TEXT:
┌──

Eternal Light, a series of photographs by Kenro Izu currently on view at Howard Greenberg Gallery in New York, radiates the spiritually of India, its traditions, festivals, and rituals, in a series of portraits and landscapes from 2013 through 2015. Two holy cities, Varanasi and Allahabad, inspired Kenro Izu, who has traveled to India frequently since his first visit 20 years ago. With a name that means “city of light,” Varanasi is considered the spiritual capital of India, a destination for pilgrimages and, for Hindus, the final destination for those who wish to be cremated along the Ganges. Allahabad is the holy city where three rivers meet. The confluence point of the Ganges, the Yamuna, and the Saraswati rivers – called Triveni Sangam – is sacred, and bathing there is said to flush away all of one’s sins.
Izu became immersed in Indian culture after receiving a rather unusual invitation in 1996. The artist was invited by a family in Varanasi to observe the cremation of a family member from beginning to end. The three-and-a-half hour ceremony took place by the Ganges. The body was covered in fabric and decorated with flowers and at the end nothing remained as the ashes were swept into the river. “It was an amazing experience. I was quite interested in the family’s attitudes. There was no weeping; only joking and laughing. It was so different from my culture,” notes Izu, who was born in Japan and moved to New York City in 1970.

└──

WHAT YOU NEED TO DO:
1. Name every river mentioned in the text about Kenro Izu's photographs of India.
2. Reproduce the part of the records that opens with the line containing "Select the 红包封面 tag icon" and closes with the line containing "pyautogui.click(x=157, y=82)", both of those lines included.

EXTRACTED RECORDS:

┌──

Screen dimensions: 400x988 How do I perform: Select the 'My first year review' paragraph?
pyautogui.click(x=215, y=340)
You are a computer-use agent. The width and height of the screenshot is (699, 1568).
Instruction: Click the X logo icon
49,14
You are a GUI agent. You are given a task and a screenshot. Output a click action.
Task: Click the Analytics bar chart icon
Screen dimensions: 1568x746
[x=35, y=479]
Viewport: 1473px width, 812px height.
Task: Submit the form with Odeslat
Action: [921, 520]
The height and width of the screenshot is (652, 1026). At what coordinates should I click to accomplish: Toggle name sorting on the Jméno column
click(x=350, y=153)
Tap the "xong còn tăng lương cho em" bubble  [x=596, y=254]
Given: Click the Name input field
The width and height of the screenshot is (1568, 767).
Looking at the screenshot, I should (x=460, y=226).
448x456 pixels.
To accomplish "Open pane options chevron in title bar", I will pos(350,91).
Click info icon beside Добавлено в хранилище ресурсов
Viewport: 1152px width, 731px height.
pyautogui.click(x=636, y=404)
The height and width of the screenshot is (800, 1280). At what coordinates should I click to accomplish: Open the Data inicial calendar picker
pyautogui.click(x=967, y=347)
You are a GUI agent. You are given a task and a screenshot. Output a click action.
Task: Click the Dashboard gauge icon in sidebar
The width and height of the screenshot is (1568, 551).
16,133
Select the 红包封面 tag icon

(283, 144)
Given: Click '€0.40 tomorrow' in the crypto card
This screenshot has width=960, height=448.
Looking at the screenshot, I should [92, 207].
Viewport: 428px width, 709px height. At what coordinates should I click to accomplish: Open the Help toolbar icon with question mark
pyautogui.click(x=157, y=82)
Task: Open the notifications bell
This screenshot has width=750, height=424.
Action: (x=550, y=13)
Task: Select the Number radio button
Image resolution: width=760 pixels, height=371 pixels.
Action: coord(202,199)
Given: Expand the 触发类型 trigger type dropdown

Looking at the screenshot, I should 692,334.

└──

SET OF ANSWERS:
1. Ganges, Yamuna, Saraswati

2.
Select the 红包封面 tag icon

(283, 144)
Given: Click '€0.40 tomorrow' in the crypto card
This screenshot has width=960, height=448.
Looking at the screenshot, I should [92, 207].
Viewport: 428px width, 709px height. At what coordinates should I click to accomplish: Open the Help toolbar icon with question mark
pyautogui.click(x=157, y=82)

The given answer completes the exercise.